Filter these entries so that only lines with the word "checkbox" remain.

*** MATERIAL FOR THIS EXERCISE Section Begins ***

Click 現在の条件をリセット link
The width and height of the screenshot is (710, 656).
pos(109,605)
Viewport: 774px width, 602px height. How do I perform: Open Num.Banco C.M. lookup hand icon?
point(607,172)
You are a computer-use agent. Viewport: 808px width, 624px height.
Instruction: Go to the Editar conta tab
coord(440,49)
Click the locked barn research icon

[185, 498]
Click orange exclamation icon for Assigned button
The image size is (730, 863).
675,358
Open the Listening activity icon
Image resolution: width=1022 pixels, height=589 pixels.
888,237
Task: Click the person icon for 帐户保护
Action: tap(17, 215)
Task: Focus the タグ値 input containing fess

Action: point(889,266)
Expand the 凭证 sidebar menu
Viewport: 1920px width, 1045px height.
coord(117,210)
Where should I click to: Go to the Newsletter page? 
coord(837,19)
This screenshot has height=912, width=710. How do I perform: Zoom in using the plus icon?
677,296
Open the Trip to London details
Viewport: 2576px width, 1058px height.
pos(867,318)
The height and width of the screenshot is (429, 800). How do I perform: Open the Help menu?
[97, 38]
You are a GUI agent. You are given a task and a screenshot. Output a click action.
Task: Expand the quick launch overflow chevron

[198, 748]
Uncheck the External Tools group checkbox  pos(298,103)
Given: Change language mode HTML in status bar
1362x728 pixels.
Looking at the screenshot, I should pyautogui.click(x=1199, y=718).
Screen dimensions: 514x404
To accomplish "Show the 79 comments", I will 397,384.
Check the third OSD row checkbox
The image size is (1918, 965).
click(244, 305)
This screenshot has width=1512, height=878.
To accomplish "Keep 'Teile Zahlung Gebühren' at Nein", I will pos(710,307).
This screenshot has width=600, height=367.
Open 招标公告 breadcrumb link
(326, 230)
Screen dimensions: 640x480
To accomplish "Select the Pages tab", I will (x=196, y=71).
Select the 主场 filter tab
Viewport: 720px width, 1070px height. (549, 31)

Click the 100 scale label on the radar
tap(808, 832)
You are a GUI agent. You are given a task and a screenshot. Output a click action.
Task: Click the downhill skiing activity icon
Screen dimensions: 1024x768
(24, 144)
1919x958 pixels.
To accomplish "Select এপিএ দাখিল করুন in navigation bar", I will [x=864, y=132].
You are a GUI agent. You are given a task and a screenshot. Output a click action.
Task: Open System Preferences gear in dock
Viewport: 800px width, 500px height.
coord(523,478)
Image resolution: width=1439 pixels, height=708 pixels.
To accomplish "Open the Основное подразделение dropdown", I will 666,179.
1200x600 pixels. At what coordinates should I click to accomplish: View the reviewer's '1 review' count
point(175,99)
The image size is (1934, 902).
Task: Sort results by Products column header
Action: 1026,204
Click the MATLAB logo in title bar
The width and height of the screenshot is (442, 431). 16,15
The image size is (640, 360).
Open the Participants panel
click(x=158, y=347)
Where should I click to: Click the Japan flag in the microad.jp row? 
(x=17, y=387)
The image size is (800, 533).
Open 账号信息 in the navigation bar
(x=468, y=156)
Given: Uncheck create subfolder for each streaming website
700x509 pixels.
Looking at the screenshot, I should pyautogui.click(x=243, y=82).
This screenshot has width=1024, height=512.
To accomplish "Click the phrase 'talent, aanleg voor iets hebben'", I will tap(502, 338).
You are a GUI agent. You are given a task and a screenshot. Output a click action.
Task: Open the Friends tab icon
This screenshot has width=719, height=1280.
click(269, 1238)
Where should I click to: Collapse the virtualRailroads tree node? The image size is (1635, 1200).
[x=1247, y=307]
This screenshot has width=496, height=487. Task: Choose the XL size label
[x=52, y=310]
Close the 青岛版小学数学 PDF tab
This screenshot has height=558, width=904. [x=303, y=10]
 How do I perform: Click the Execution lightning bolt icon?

*** MATERIAL FOR THIS EXERCISE Section Ends ***

### RESULT OF THIS EXERCISE
Uncheck the External Tools group checkbox  pos(298,103)
Check the third OSD row checkbox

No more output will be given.